WHAT YOU WILL DO >> Would you please return all of the entries below exactly as shown?

[Records contained in a dataset]
━━━━━━━━━━━━━━━━
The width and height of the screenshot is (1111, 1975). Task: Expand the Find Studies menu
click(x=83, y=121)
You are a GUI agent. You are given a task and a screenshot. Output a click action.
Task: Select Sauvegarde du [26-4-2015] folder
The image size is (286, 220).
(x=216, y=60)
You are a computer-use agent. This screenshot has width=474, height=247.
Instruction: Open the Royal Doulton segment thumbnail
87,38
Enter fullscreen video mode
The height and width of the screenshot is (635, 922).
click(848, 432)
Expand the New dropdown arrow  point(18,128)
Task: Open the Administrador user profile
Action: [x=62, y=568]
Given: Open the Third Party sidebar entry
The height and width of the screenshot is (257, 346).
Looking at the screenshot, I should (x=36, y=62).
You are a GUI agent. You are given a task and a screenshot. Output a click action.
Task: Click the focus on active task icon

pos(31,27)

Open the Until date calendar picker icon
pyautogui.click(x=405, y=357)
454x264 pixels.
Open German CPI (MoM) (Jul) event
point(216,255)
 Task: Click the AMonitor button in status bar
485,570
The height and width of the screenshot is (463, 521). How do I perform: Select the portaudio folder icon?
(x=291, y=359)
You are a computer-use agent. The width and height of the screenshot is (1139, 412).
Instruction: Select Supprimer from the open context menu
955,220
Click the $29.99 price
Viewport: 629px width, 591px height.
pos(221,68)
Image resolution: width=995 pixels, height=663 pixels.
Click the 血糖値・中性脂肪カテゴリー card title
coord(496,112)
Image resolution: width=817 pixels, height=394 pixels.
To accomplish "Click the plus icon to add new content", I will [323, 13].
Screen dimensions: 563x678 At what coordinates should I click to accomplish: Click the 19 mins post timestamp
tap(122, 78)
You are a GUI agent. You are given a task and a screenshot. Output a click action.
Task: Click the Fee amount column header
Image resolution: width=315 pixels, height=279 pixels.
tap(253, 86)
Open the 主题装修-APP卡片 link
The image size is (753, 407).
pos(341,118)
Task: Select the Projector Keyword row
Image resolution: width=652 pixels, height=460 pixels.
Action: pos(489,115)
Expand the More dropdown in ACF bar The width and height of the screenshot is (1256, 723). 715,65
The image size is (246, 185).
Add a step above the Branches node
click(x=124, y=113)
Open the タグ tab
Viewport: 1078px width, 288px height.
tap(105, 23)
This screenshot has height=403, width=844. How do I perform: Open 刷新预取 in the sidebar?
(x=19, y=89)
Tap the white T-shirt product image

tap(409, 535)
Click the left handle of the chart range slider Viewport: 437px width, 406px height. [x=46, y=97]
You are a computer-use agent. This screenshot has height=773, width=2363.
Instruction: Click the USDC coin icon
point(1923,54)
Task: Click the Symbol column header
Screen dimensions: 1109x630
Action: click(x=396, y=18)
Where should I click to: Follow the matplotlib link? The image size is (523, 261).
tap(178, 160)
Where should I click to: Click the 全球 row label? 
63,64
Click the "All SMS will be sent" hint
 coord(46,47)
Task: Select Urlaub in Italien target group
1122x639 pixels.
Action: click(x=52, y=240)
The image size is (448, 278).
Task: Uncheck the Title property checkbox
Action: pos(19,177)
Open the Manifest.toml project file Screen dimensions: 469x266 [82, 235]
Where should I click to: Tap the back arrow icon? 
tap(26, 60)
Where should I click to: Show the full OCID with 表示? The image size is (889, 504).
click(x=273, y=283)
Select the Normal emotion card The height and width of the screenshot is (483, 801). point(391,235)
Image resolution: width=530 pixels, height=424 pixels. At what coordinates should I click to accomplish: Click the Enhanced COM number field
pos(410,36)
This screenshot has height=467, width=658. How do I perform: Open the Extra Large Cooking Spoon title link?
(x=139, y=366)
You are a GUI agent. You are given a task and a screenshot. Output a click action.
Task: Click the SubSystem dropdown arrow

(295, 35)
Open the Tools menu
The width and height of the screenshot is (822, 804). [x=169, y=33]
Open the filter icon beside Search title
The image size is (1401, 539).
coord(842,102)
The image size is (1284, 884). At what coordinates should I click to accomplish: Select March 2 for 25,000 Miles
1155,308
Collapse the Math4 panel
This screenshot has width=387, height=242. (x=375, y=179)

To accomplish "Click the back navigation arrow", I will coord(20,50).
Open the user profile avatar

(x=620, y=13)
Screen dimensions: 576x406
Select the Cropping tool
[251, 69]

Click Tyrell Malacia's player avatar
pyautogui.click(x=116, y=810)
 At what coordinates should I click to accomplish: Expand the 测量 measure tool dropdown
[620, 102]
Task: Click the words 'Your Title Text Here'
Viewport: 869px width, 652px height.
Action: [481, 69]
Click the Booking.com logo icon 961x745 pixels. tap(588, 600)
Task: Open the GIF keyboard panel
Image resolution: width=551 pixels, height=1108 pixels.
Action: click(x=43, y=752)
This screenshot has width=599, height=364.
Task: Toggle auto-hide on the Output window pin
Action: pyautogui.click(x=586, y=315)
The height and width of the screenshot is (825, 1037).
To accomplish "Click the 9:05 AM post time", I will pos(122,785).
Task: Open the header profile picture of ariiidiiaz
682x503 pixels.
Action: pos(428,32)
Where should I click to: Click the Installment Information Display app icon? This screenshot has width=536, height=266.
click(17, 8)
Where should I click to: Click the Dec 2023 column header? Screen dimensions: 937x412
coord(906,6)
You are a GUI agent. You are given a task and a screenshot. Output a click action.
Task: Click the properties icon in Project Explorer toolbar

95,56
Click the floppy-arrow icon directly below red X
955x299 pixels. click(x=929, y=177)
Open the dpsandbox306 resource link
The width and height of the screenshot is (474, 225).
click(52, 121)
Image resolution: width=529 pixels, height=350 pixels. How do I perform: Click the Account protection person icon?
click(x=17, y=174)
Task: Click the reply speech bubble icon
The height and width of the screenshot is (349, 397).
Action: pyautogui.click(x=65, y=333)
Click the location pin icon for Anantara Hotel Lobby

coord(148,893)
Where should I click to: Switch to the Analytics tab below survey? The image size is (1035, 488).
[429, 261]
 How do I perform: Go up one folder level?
━━━━━━━━━━━━━━━━
EXERCISE SOLUTION >>
The width and height of the screenshot is (1111, 1975). Task: Expand the Find Studies menu
click(x=83, y=121)
You are a GUI agent. You are given a task and a screenshot. Output a click action.
Task: Select Sauvegarde du [26-4-2015] folder
The image size is (286, 220).
(x=216, y=60)
You are a computer-use agent. This screenshot has width=474, height=247.
Instruction: Open the Royal Doulton segment thumbnail
87,38
Enter fullscreen video mode
The height and width of the screenshot is (635, 922).
click(848, 432)
Expand the New dropdown arrow  point(18,128)
Task: Open the Administrador user profile
Action: [x=62, y=568]
Given: Open the Third Party sidebar entry
The height and width of the screenshot is (257, 346).
Looking at the screenshot, I should (x=36, y=62).
You are a GUI agent. You are given a task and a screenshot. Output a click action.
Task: Click the focus on active task icon

pos(31,27)

Open the Until date calendar picker icon
pyautogui.click(x=405, y=357)
454x264 pixels.
Open German CPI (MoM) (Jul) event
point(216,255)
 Task: Click the AMonitor button in status bar
485,570
The height and width of the screenshot is (463, 521). How do I perform: Select the portaudio folder icon?
(x=291, y=359)
You are a computer-use agent. The width and height of the screenshot is (1139, 412).
Instruction: Select Supprimer from the open context menu
955,220
Click the $29.99 price
Viewport: 629px width, 591px height.
pos(221,68)
Image resolution: width=995 pixels, height=663 pixels.
Click the 血糖値・中性脂肪カテゴリー card title
coord(496,112)
Image resolution: width=817 pixels, height=394 pixels.
To accomplish "Click the plus icon to add new content", I will [323, 13].
Screen dimensions: 563x678 At what coordinates should I click to accomplish: Click the 19 mins post timestamp
tap(122, 78)
You are a GUI agent. You are given a task and a screenshot. Output a click action.
Task: Click the Fee amount column header
Image resolution: width=315 pixels, height=279 pixels.
tap(253, 86)
Open the 主题装修-APP卡片 link
The image size is (753, 407).
pos(341,118)
Task: Select the Projector Keyword row
Image resolution: width=652 pixels, height=460 pixels.
Action: pos(489,115)
Expand the More dropdown in ACF bar The width and height of the screenshot is (1256, 723). 715,65
The image size is (246, 185).
Add a step above the Branches node
click(x=124, y=113)
Open the タグ tab
Viewport: 1078px width, 288px height.
tap(105, 23)
This screenshot has height=403, width=844. How do I perform: Open 刷新预取 in the sidebar?
(x=19, y=89)
Tap the white T-shirt product image

tap(409, 535)
Click the left handle of the chart range slider Viewport: 437px width, 406px height. [x=46, y=97]
You are a computer-use agent. This screenshot has height=773, width=2363.
Instruction: Click the USDC coin icon
point(1923,54)
Task: Click the Symbol column header
Screen dimensions: 1109x630
Action: click(x=396, y=18)
Where should I click to: Follow the matplotlib link? The image size is (523, 261).
tap(178, 160)
Where should I click to: Click the 全球 row label? 
63,64
Click the "All SMS will be sent" hint
 coord(46,47)
Task: Select Urlaub in Italien target group
1122x639 pixels.
Action: click(x=52, y=240)
The image size is (448, 278).
Task: Uncheck the Title property checkbox
Action: pos(19,177)
Open the Manifest.toml project file Screen dimensions: 469x266 [82, 235]
Where should I click to: Tap the back arrow icon? 
tap(26, 60)
Where should I click to: Show the full OCID with 表示? The image size is (889, 504).
click(x=273, y=283)
Select the Normal emotion card The height and width of the screenshot is (483, 801). point(391,235)
Image resolution: width=530 pixels, height=424 pixels. At what coordinates should I click to accomplish: Click the Enhanced COM number field
pos(410,36)
This screenshot has height=467, width=658. How do I perform: Open the Extra Large Cooking Spoon title link?
(x=139, y=366)
You are a GUI agent. You are given a task and a screenshot. Output a click action.
Task: Click the SubSystem dropdown arrow

(295, 35)
Open the Tools menu
The width and height of the screenshot is (822, 804). [x=169, y=33]
Open the filter icon beside Search title
The image size is (1401, 539).
coord(842,102)
The image size is (1284, 884). At what coordinates should I click to accomplish: Select March 2 for 25,000 Miles
1155,308
Collapse the Math4 panel
This screenshot has width=387, height=242. (x=375, y=179)

To accomplish "Click the back navigation arrow", I will coord(20,50).
Open the user profile avatar

(x=620, y=13)
Screen dimensions: 576x406
Select the Cropping tool
[251, 69]

Click Tyrell Malacia's player avatar
pyautogui.click(x=116, y=810)
 At what coordinates should I click to accomplish: Expand the 测量 measure tool dropdown
[620, 102]
Task: Click the words 'Your Title Text Here'
Viewport: 869px width, 652px height.
Action: [481, 69]
Click the Booking.com logo icon 961x745 pixels. tap(588, 600)
Task: Open the GIF keyboard panel
Image resolution: width=551 pixels, height=1108 pixels.
Action: click(x=43, y=752)
This screenshot has width=599, height=364.
Task: Toggle auto-hide on the Output window pin
Action: pyautogui.click(x=586, y=315)
The height and width of the screenshot is (825, 1037).
To accomplish "Click the 9:05 AM post time", I will pos(122,785).
Task: Open the header profile picture of ariiidiiaz
682x503 pixels.
Action: pos(428,32)
Where should I click to: Click the Installment Information Display app icon? This screenshot has width=536, height=266.
click(17, 8)
Where should I click to: Click the Dec 2023 column header? Screen dimensions: 937x412
coord(906,6)
You are a GUI agent. You are given a task and a screenshot. Output a click action.
Task: Click the properties icon in Project Explorer toolbar

95,56
Click the floppy-arrow icon directly below red X
955x299 pixels. click(x=929, y=177)
Open the dpsandbox306 resource link
The width and height of the screenshot is (474, 225).
click(52, 121)
Image resolution: width=529 pixels, height=350 pixels. How do I perform: Click the Account protection person icon?
click(x=17, y=174)
Task: Click the reply speech bubble icon
The height and width of the screenshot is (349, 397).
Action: pyautogui.click(x=65, y=333)
Click the location pin icon for Anantara Hotel Lobby

coord(148,893)
Where should I click to: Switch to the Analytics tab below survey? The image size is (1035, 488).
[429, 261]
 How do I perform: Go up one folder level?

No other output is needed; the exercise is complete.